PROMPT:
All lines in the entries below that hold "Copycat" make up the answer.
(LISTED RECORDS begins)
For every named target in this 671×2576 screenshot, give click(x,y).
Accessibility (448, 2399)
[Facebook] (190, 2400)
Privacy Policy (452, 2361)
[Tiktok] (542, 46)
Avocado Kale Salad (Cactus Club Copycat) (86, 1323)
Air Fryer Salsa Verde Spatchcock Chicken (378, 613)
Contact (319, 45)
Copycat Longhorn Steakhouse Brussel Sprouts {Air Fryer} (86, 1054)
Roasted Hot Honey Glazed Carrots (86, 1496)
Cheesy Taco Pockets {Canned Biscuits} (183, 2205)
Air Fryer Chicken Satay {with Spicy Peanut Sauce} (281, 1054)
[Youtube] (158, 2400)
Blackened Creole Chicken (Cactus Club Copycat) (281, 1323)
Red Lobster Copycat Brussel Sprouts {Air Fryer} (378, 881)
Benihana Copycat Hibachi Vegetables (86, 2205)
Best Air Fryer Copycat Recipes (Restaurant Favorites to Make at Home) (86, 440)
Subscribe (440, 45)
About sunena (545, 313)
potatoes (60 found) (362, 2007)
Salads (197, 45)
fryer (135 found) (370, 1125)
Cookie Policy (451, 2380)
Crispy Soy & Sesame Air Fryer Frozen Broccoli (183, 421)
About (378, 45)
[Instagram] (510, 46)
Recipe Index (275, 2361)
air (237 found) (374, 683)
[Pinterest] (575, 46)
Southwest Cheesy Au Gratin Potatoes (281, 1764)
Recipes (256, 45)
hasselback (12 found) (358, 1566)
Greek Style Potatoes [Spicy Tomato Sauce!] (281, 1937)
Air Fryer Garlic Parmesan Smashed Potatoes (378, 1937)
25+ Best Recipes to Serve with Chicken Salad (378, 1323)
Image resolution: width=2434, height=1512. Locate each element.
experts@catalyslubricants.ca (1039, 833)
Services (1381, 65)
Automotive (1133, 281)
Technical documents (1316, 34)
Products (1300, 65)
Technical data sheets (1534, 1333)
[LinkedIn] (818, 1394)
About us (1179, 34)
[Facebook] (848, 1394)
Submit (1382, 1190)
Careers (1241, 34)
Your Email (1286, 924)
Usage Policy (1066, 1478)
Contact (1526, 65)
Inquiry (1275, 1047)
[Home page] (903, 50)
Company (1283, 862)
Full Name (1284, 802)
(LISTED RECORDS ends)
WRITTEN ANSWER:
Avocado Kale Salad (Cactus Club Copycat) (86, 1323)
Copycat Longhorn Steakhouse Brussel Sprouts {Air Fryer} (86, 1054)
Blackened Creole Chicken (Cactus Club Copycat) (281, 1323)
Red Lobster Copycat Brussel Sprouts {Air Fryer} (378, 881)
Benihana Copycat Hibachi Vegetables (86, 2205)
Best Air Fryer Copycat Recipes (Restaurant Favorites to Make at Home) (86, 440)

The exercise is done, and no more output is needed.